CHALLENGE
Copy the passage of the tile shower thread between "## Will (Jun" and "custom tile showers.", inclusive.

EXCERPT
I use this little 4 3/8" tile saw to cut the wall tiles first. It has an adaptor to go on a garden hose. We'll hook it up to the lav faucet, or shower arm. 

I have used a little fish tank pump in a bucket of water. 

I usually cut the grout line, then remove the tile above it, to allow the tile guy a reference. Especially in a wet set shower (walls, that is)


----------



## Will (Jun 6, 2010)

TheMaster said:


> I fired tile guy today.....he refused to install the preslope so I said you may as well get back in your truck and quit wasting everyones time. I immediately got on the phone and called a local tile distributor and they gave me a few names. Of the two guys I called both do preslopes. I advised her to hire either one as they both only do custom showers and high end tile jobs.....but they also understand that big trees start out as acorns.


Too bad your not closer to Oklahoma I could fix you up. I used to do almost nothing but custom tile showers.


----------



## TheMaster (Jun 12, 2009)

RealLivePlumber said:


> I use this little 4 3/8" tile saw to cut the wall tiles first. It has an adaptor to go on a garden hose. We'll hook it up to the lav faucet, or shower arm.
> 
> I have used a little fish tank pump in a bucket of water.
> 
> I usually cut the grout line, then remove the tile above it, to allow the tile guy a reference. Especially in a wet set shower (walls, that is)


The guy thats hired said he cuts a piece of durarock and just puts a couple screws in it to hold it to the studs. He then takes a few of the tiles he will be using and uses a hot glue gun to glue the tiles onto a strip of cardboard.....the cardboard is the same thickness as his thinset mortar he will use to set the wall tiles with. Ok then he holds tile strip with the cardboard attached to the tile against the durarock. Then another person holds a long level against the existing tile wall and let it overhang at the bottom. he then measures the distance from the level to the face of the tile......this measurement is how far to furr the wall out so the wall tile will be plumb. he said its the easiest and quickest way that works EVERYTIME.

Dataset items
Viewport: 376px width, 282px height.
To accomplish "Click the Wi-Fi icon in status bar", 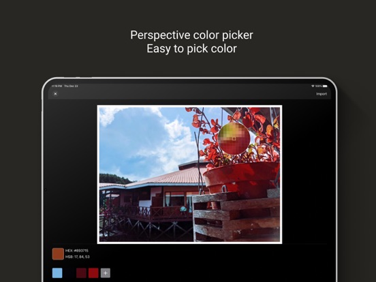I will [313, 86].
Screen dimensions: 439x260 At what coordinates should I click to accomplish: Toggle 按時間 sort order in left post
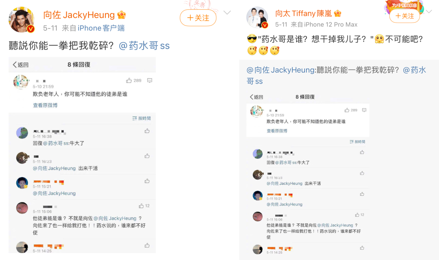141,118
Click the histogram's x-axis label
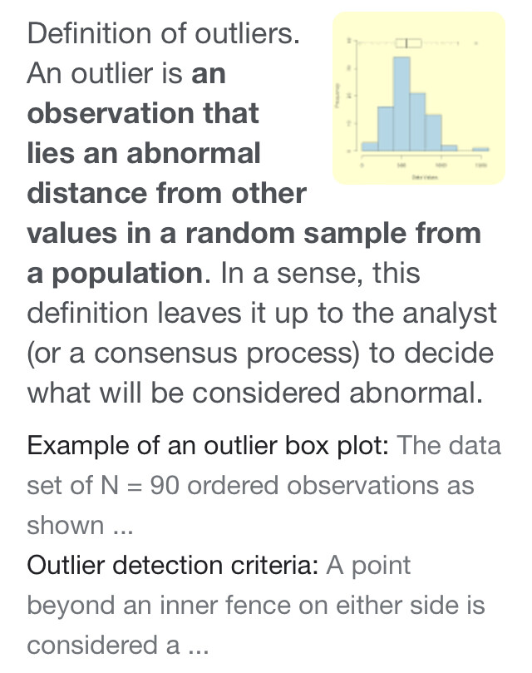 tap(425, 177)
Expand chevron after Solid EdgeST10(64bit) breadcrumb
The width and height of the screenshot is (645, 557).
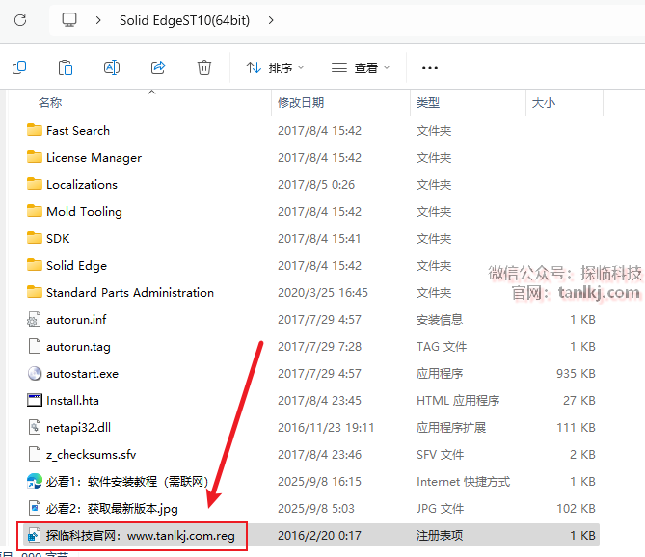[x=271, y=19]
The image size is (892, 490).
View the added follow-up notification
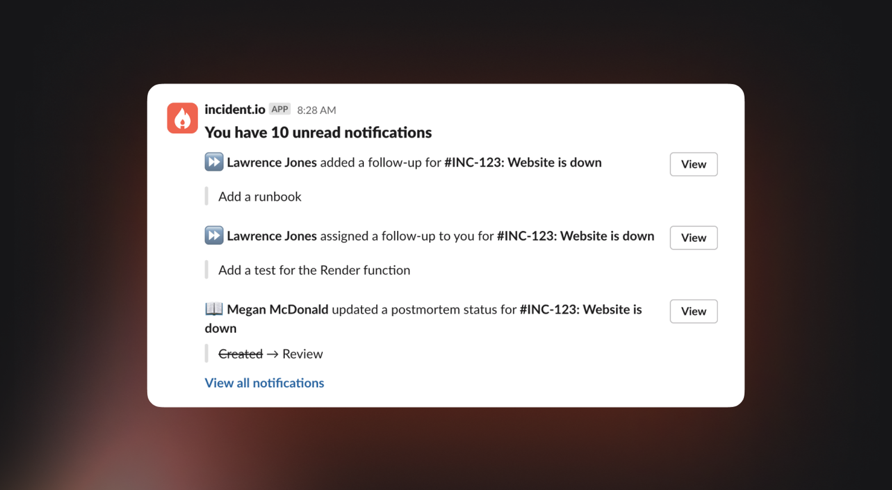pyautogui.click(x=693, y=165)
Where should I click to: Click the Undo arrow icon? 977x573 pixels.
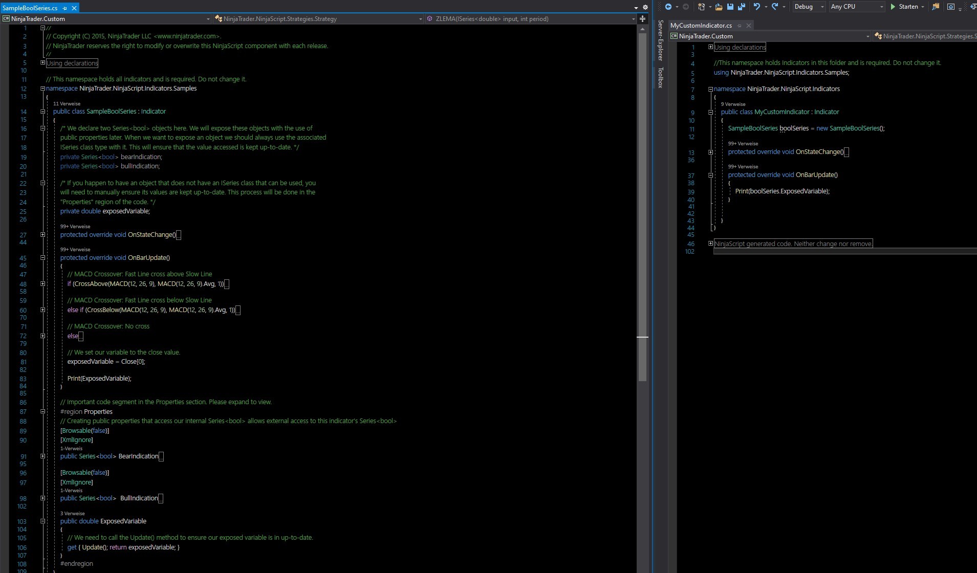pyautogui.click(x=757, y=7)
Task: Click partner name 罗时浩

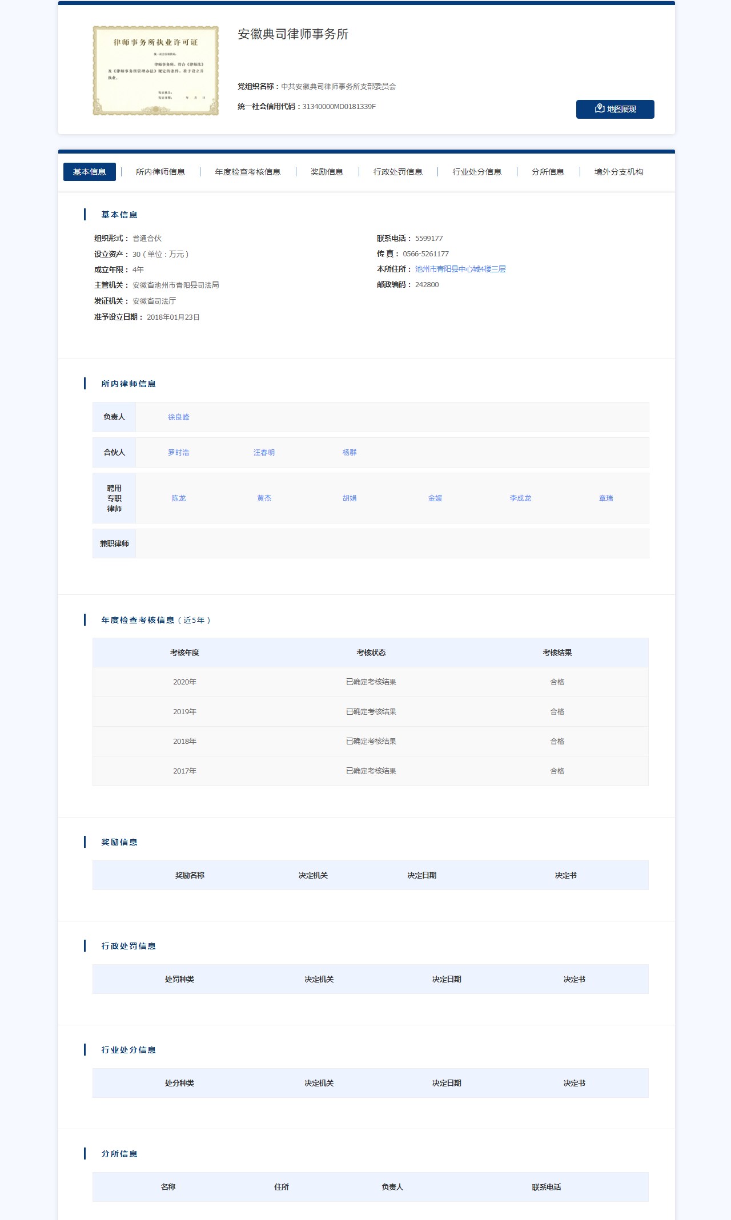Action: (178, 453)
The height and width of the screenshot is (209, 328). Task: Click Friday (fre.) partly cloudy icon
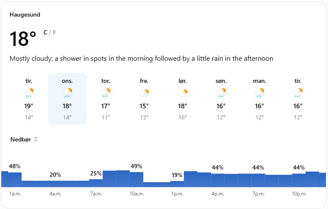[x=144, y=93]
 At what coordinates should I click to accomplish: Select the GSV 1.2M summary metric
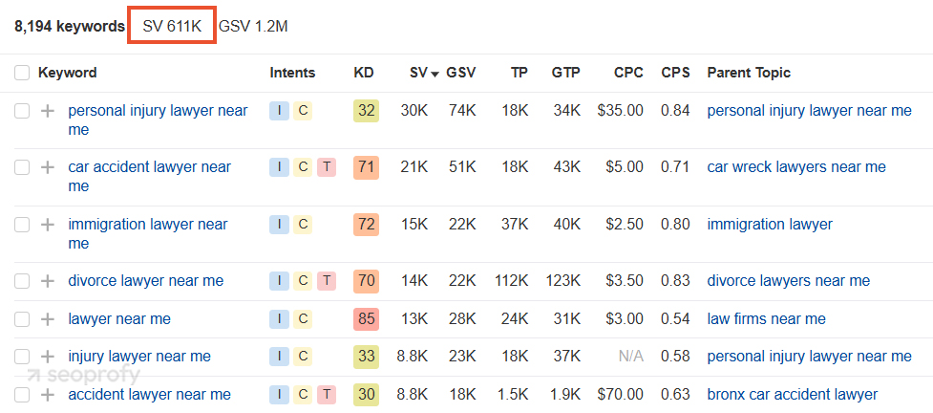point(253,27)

...

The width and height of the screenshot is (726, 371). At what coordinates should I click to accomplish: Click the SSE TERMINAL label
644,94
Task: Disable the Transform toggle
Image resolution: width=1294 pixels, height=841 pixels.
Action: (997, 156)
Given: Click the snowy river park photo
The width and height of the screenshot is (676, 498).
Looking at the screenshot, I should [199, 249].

--

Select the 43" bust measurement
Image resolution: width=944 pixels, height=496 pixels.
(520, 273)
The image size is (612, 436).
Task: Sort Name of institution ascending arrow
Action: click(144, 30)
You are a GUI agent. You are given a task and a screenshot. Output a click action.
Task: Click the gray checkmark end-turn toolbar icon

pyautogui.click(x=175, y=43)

CORRECT OUTPUT
## Will (Jun 6, 2010)

TheMaster said:


> I fired tile guy today.....he refused to install the preslope so I said you may as well get back in your truck and quit wasting everyones time. I immediately got on the phone and called a local tile distributor and they gave me a few names. Of the two guys I called both do preslopes. I advised her to hire either one as they both only do custom showers and high end tile jobs.....but they also understand that big trees start out as acorns.


Too bad your not closer to Oklahoma I could fix you up. I used to do almost nothing but custom tile showers.